Double-Byte Character Set Support

Examples

Chapter 5: Micro Focus Extensions for Double-Byte Character Support

The Micro Focus Extensions for Double-Byte Character Support is the additional facility provided by MERANT as the programming solution for environments using 16-bit coding schemes (DBCS). This facility incorporates every implementation of Japanese language support from earlier MERANT Micro Focus products.

If you wish your program to comply with the Multivendor Integration Architecture (MIA) Standard or to be compatible with IBM VS COBOL II, COBOL/370 or IBM SAA you should use the DBCS Support defined earlier in the chapter Double-Byte Character Set Support.

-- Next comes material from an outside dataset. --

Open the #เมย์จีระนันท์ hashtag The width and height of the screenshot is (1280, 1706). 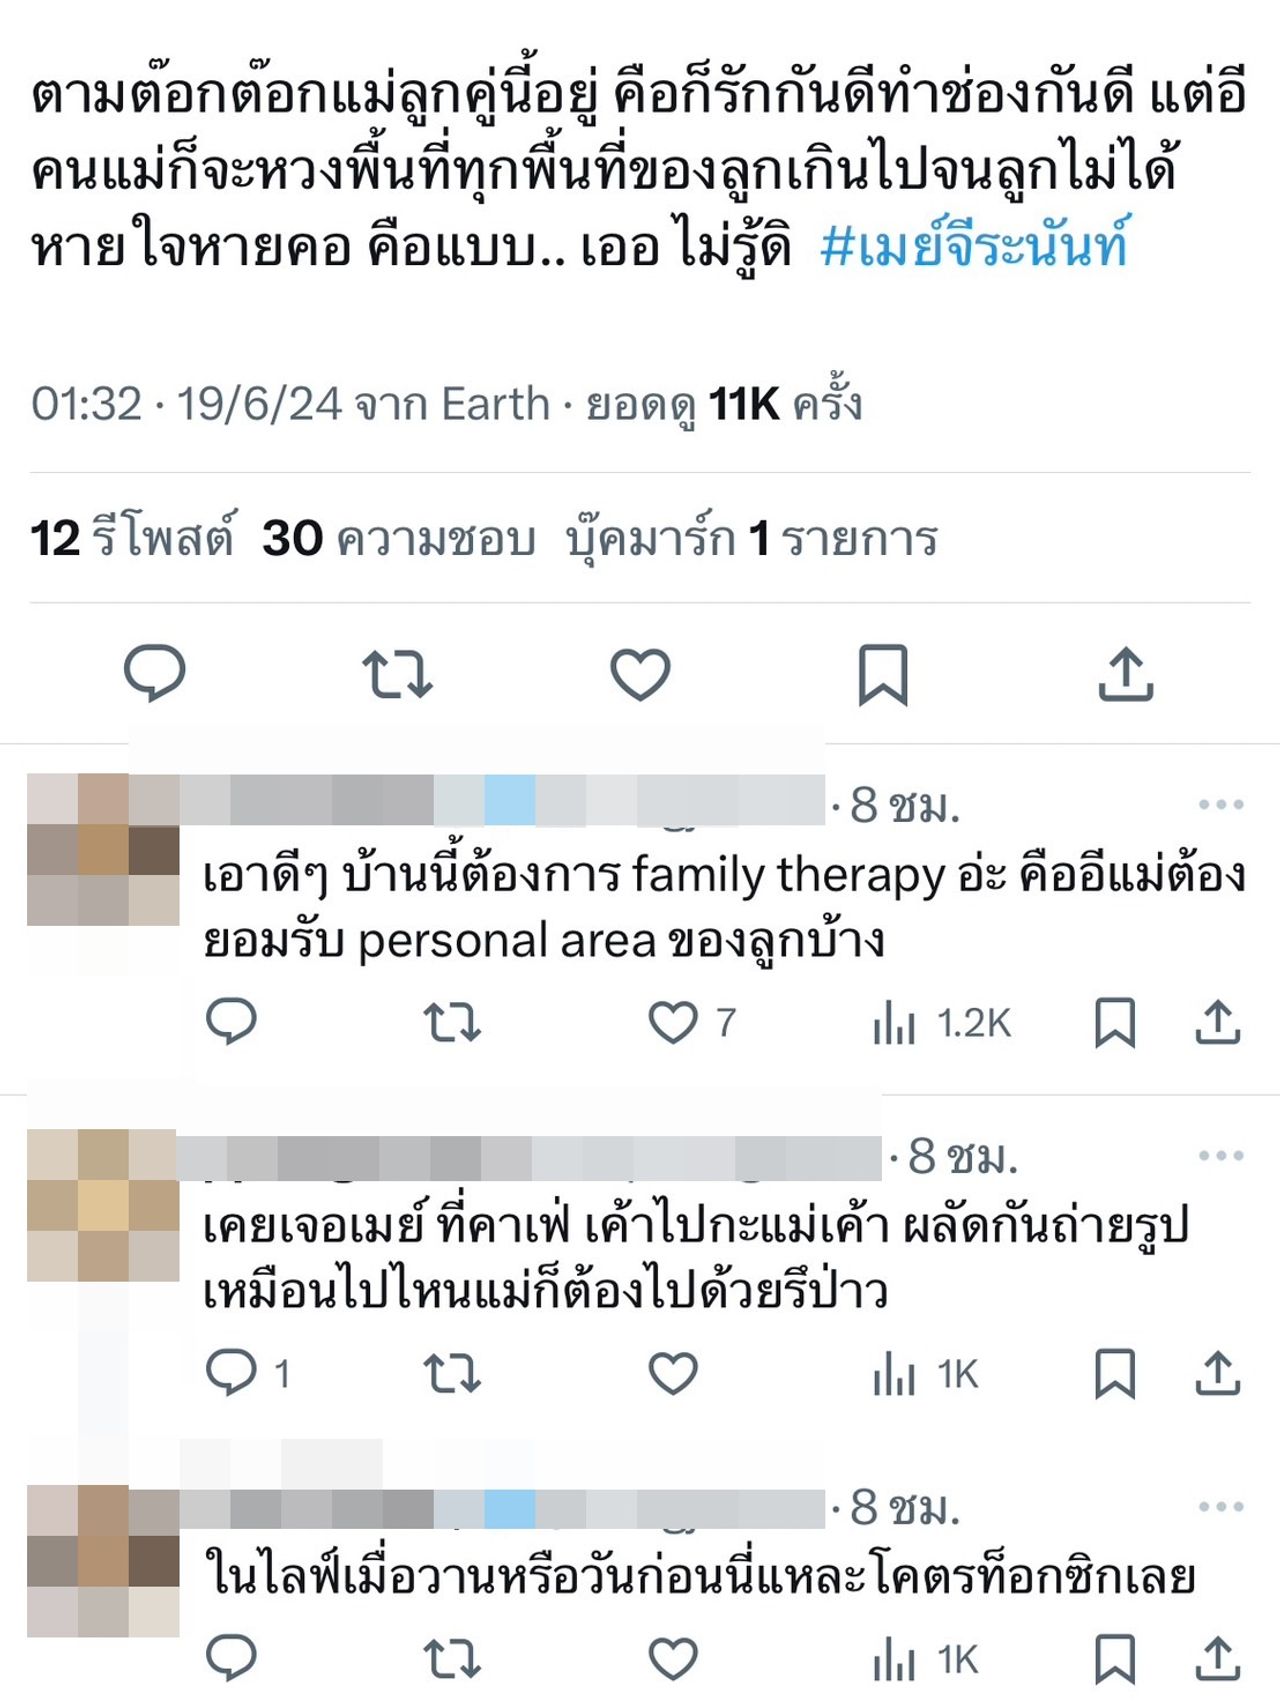click(x=975, y=246)
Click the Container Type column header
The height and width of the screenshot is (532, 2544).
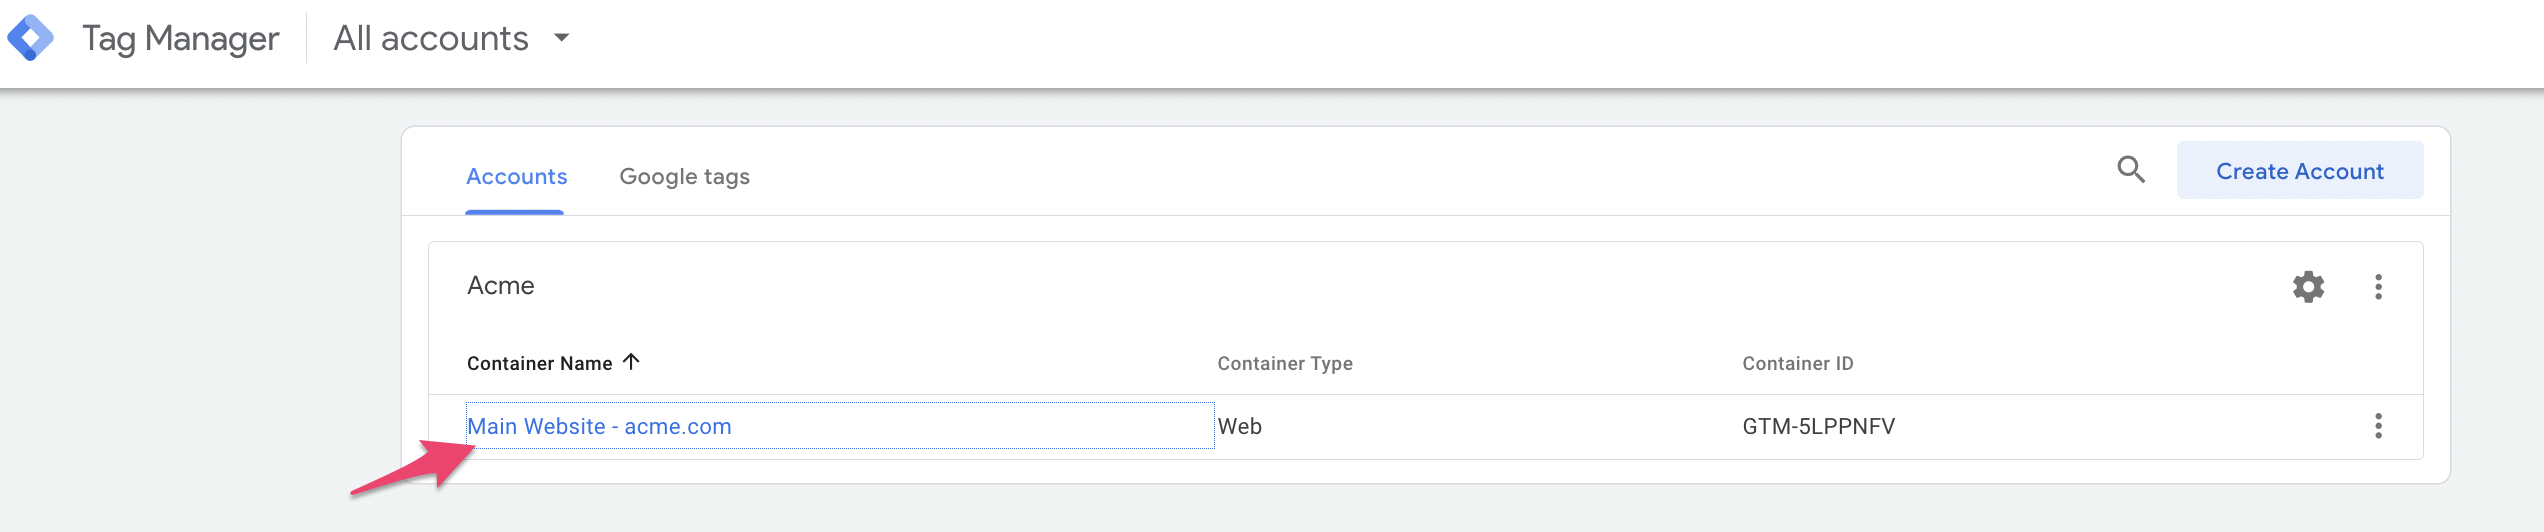tap(1285, 364)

8-bit codes used by your COBOL system are referred to as the Single-Byte Character Set (SBCS). 16-bit codes, each character occupying a pair of adjacent bytes are referred as the Double-Byte Character Set (DBCS).

Micro Focus Extensions for Double-Byte Character Support is enabled by the NCHAR or JAPANESE Compiler directives.

When the Micro Focus Extensions for Double-Byte Character Support is enabled, the support defined in the chapter Double-Byte Character Set Support is modified. In particular, in this chapter MOVE operations from SBCS to DBCS data items perform SBCS to DBCS conversion.

The classes NCHAR and JAPANESE, and NCHAR-EDITED and JAPANESE-EDITED are synonyms and interchangeable. In this chapter, reference to the class or category NCHAR or the category NCHAR-EDITED is equivalent to the class or category JAPANESE or the category JAPANESE-EDITED respectively.

5.1 NCHAR Data

The NCHAR or JAPANESE directive makes your COBOL compiler recognize the NCHAR data category in which data is stored in DBCS. It does not prevent the use of other SBCS data categories; thus you can still use those data categories in which data is stored in SBCS.

Provided you have the necessary hardware support, NCHAR data items used in input and output are recognized and their data displayed and accepted correctly on such devices as screens, keyboard, printers.

5.2 Source Programs

DBCS characters can be used in literals, in comments and comment-entries, and in user-defined words. Otherwise the NCHAR or JAPANESE directives do not change the range of characters that can be used in source programs - the program is still written using the COBOL character set (see the chapter Concepts of the COBOL Language in your Language Reference).

5.3 Language Extensions

There are extensions to the PICTURE and USAGE clauses to define items that are to contain NCHAR data.

There are additional rules for various options, clauses and statements to define the behavior of NCHAR data.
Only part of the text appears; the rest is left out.